Chronic inflammation is a persistent state of the immune system marked by a range of stable changes in set-points with respect to normal tissue homeostasis, such as number, activation state and cellular cross-talk of immune cell populations. In the context of autoimmune disease, acute inflammation can convert to self-sustained chronic inflammation and promote organ damage. The underlying principles that guide this conversion remain largely unexplored, but recent data indicate a pivotal role for NKp46+ innate lymphoid cells (ILC). We propose that ILC drive self-sustained chronic inflammation and autoimmune organ damage in the context of the prototypic autoimmune disease, systemic lupus erythematosus (SLE). Here, we will perform an interdisciplinary study combining kinetic in vivo experiments with data-driven mathematical modeling, to quantify and rationalize the functional role of ILC populations during the transition to chronic inflammation. We will dissect and classify the phenotypic heterogeneity of NKp46+ ILC during development of lupus nephritis, a clinical manifestation of SLE. Data-driven models will be developed to analyze ILC-centered cell-cell communication networks and derive testable predictions regarding network perturbations. Taken together, the proposed research will generate broad quantitative and conceptual insight into the function and interaction networks of ILC in chronic inflammation and autoimmune organ damage.

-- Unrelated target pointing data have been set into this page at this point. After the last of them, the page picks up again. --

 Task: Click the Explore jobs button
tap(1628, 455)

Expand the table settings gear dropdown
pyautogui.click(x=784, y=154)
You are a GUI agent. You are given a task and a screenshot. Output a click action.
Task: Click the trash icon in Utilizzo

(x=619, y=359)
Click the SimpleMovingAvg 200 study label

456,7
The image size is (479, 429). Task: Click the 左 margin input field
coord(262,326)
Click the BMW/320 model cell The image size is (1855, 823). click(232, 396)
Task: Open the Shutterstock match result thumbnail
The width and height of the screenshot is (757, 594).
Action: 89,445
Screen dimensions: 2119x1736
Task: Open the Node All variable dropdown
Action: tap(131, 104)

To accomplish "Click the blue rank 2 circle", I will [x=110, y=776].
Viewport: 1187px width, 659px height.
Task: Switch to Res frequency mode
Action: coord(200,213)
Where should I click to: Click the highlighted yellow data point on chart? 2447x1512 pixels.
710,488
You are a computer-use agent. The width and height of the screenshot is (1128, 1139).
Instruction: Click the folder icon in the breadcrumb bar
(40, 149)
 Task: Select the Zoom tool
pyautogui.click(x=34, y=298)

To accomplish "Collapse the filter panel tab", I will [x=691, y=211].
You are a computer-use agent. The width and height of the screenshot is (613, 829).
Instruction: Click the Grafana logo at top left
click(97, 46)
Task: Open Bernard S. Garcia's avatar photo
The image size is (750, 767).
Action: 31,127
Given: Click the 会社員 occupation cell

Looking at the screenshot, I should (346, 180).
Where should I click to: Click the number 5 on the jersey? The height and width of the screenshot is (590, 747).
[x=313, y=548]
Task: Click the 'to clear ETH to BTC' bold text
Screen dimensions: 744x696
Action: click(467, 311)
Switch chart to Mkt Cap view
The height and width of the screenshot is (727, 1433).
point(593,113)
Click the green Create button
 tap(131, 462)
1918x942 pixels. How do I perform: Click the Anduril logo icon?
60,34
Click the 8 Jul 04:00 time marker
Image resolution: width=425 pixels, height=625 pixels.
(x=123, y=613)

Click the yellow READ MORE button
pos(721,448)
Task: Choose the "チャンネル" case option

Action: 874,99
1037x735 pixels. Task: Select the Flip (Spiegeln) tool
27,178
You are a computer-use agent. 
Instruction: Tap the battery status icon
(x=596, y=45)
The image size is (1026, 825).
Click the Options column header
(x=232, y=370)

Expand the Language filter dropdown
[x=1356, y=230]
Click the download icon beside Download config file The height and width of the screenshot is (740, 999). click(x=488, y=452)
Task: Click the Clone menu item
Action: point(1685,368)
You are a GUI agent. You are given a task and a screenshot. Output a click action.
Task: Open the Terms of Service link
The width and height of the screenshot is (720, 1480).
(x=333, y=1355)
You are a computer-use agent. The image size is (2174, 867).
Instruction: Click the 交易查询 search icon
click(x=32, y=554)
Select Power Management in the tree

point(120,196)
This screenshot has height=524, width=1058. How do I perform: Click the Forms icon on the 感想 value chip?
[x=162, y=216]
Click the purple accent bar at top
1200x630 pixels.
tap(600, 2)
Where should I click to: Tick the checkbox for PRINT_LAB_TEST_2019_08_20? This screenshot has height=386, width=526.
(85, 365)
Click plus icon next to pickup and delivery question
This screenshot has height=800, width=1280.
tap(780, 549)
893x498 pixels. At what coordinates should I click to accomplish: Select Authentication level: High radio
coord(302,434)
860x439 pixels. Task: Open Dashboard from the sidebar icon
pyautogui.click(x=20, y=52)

慢性炎症是免疫系统的持续状态，其特征在于相对于正常组织稳态的设定点的一系列稳定变化，例如免疫细胞群体的数量、激活状态和细胞串扰。在自身免疫性疾病的背景下，急性炎症可以转化为自我持续的慢性炎症并促进器官损伤。指导这种转换的基本原理在很大程度上尚未探索，但最近的数据表明NKp46+先天淋巴细胞（ILC）的关键作用。我们认为ILC在原型自身免疫性疾病系统性红斑狼疮（SLE）的背景下驱动自我持续的慢性炎症和自身免疫性器官损伤。在这里，我们将进行一项跨学科研究，将体内动力学实验与数据驱动的数学建模相结合，以量化和合理化ILC群体在向慢性炎症过渡期间的功能作用。我们将对狼疮性肾炎（SLE的一种临床表现）发展过程中NKp46+ ILC的表型异质性进行解剖和分类。将开发数据驱动模型来分析以ILC为中心的细胞间通信网络，并得出关于网络扰动的可测试预测。总之，拟议的研究将产生广泛的定量和概念性的洞察ILC在慢性炎症和自身免疫性器官损伤中的功能和相互作用网络。